Purpose and Problem Solved
Overall, your understanding of the Finalizer seems inadequate. The purpose of a Finalizer is threefold: first, to convert EVM words to Circom words, second, to generate a circuit witness (which will be converted into a proof in the backend), and third, to analyze the chain of symbols and generate a permutation.
I think this part needs to be rewritten.
Backend Integration
I think this problem should be about Permutation. What is Permutation and why do we need that?
Raw placement data from execution can be inefficient (redundant wires, unused connections)
Nothing to do with efficiency.
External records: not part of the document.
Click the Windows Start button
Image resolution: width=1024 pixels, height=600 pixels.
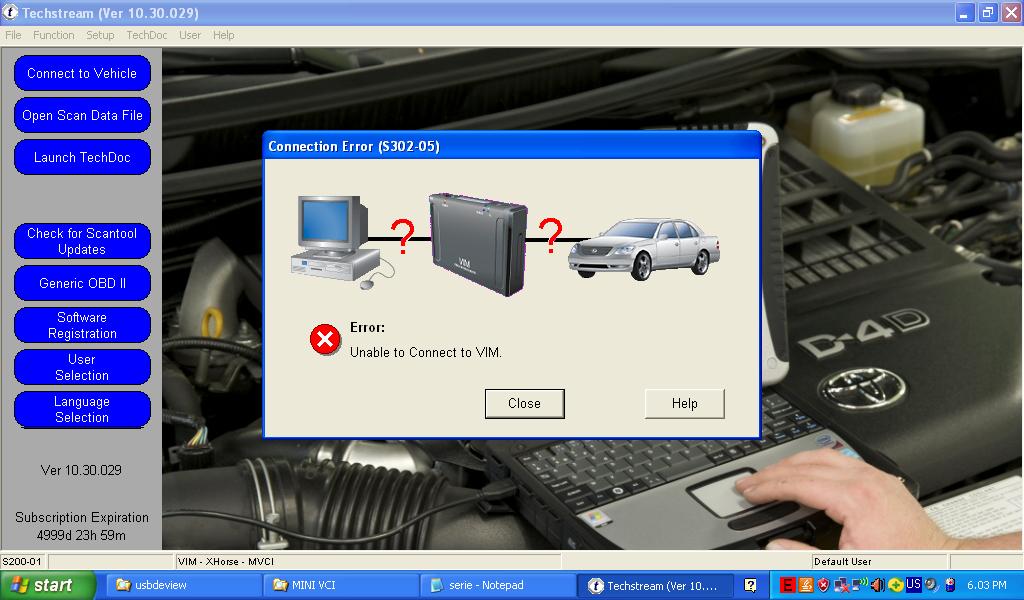[x=48, y=586]
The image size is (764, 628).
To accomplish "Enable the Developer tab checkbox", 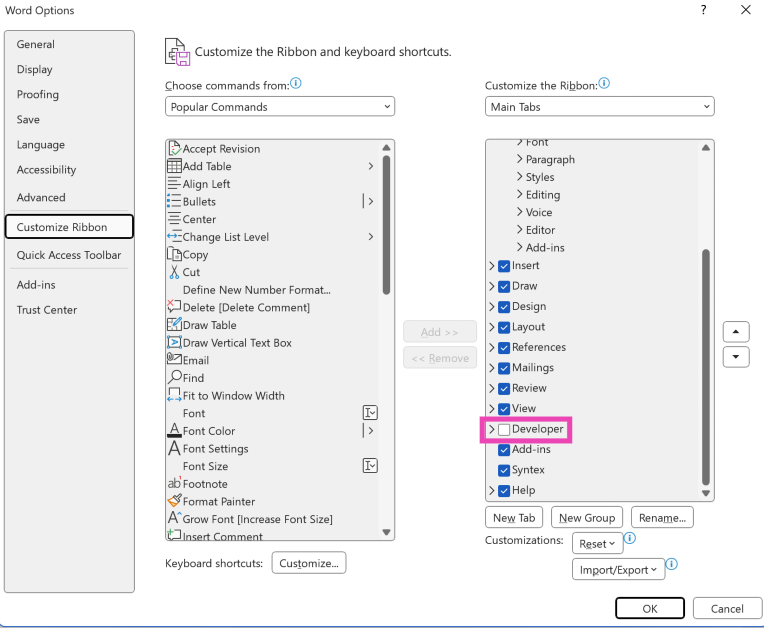I will click(504, 429).
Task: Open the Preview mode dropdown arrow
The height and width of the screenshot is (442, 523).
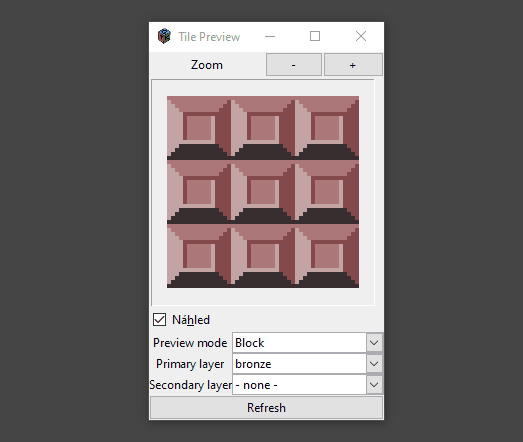Action: tap(374, 343)
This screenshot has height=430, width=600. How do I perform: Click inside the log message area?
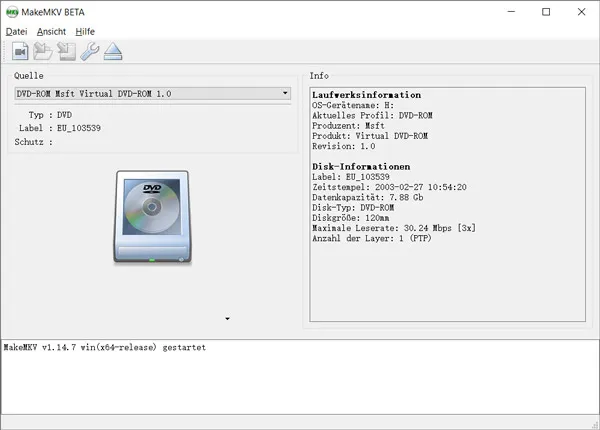coord(300,380)
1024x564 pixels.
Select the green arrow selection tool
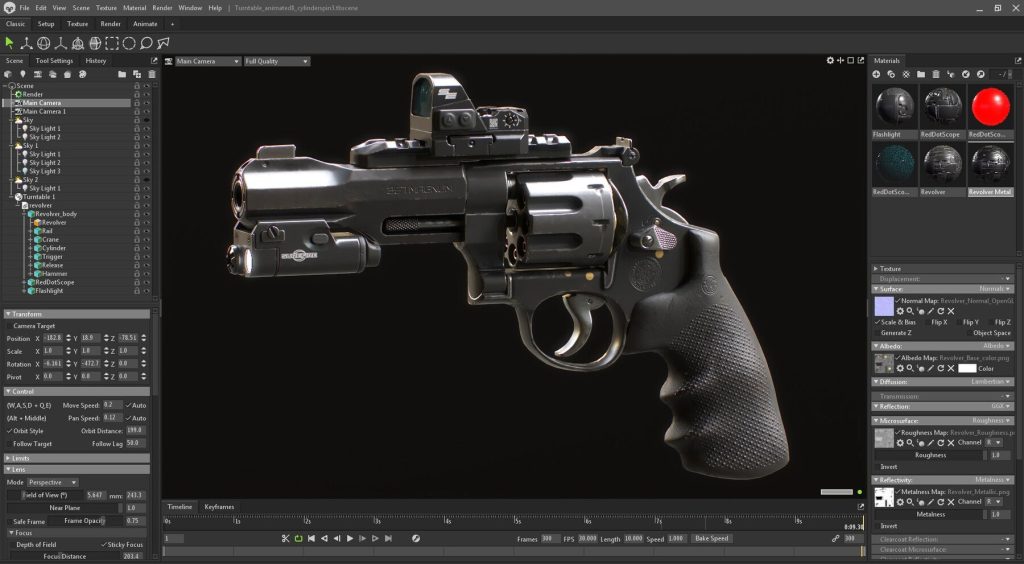(10, 43)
We have to do this so that Circom can deal with the data values produced by the Synthesizer. If we could avoid this, the performance had been improved.
Large circuits slow down proving time
This is true but not in this case. Doing this splitting wires slows down the proving time, but we have to do.
Circuit Optimization
"Circuit Optimization" -> "Precision alignment for Elliptic curve fields"
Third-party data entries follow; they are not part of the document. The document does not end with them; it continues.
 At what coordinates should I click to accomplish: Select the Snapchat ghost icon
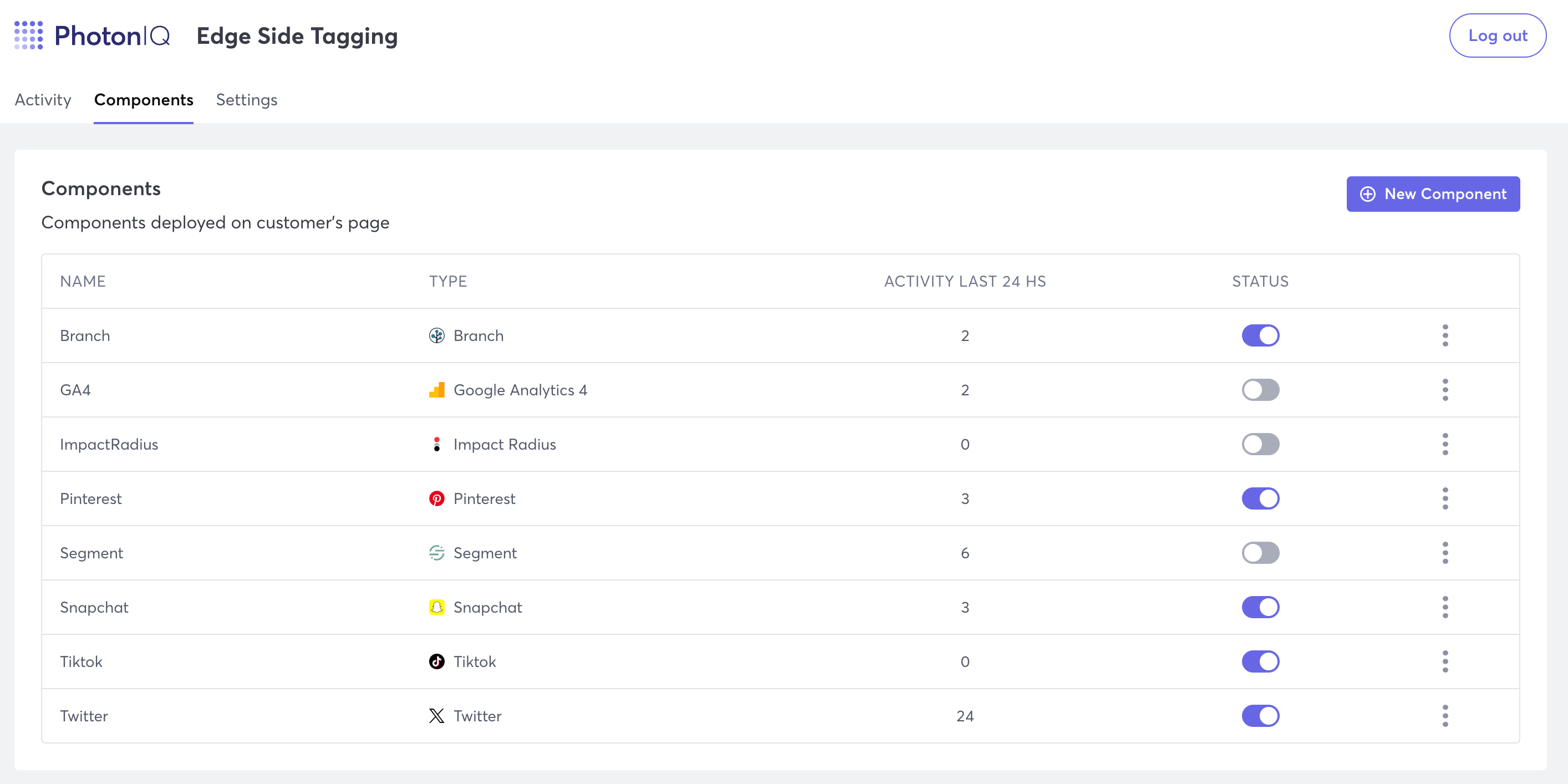click(x=436, y=607)
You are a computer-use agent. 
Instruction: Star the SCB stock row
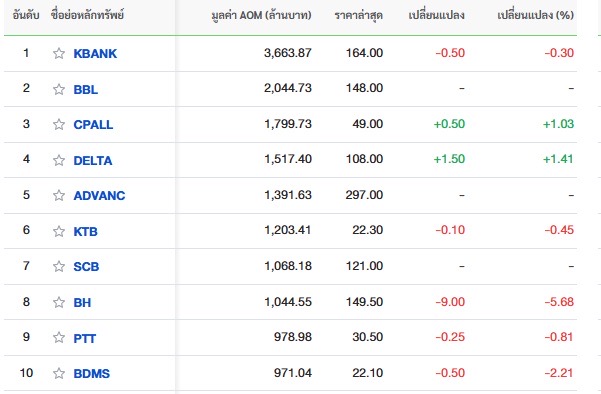click(59, 266)
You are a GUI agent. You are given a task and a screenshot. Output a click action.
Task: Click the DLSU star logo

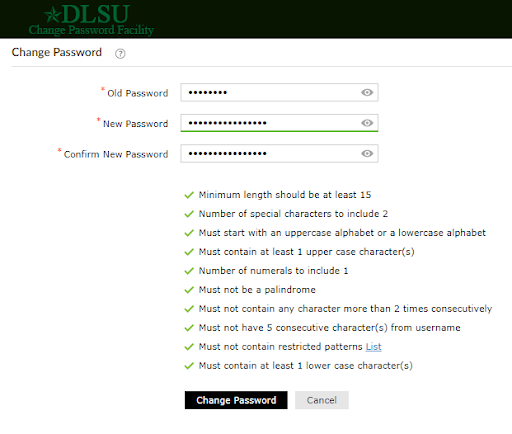[53, 15]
Purpose and Problem Solved The Finalizer bridges the gap between symbolic execution and concrete circuit generation: Problem 1: Symbolic → Concrete Conversion During execution, the Synthesizer works with symbolic pointers (e.g., StackPt, MemoryPt) The backend prover needs concrete numerical wire connections Solution: Finalizer converts all symbolic references into actual wire indices and constraint equations Problem 2: Circuit Optimization Raw placement data from execution can be inefficient (redundant wires, unused connections) Large circuits slow down proving time EVM uses 256-bit values but Circom's finite field is 254-bit (field overflow risk) Solution: PlacementRefactor optimizes wire sizes, removes unnecessary connections, and splits 256-bit values into two 128-bit limbs for field compatibility Problem 3: Backend Integration Frontend and backend use different data structures Backend needs standardized JSON format for circuit loading Solution: Permutation class generates JSON files that match backend's expected schema Problem 4: Witness Data Management Circuit needs both structure (permutation) and concrete values (witness) Witness data must align with circuit wire indices Solution: Generates permutation.json (structure) and placement-specific witness files
I think this introduction can be moved to the "Execution Flow" section.
Generate
"Utilize a combination of subcircuits to derive a new symbol to represent the true value in the EVM memory, from existing symbols in MemoryPt."
Constraints: ~5000
Better to change "Total constraints" to relieve confusion, since we are allowing up to 1024 contraints.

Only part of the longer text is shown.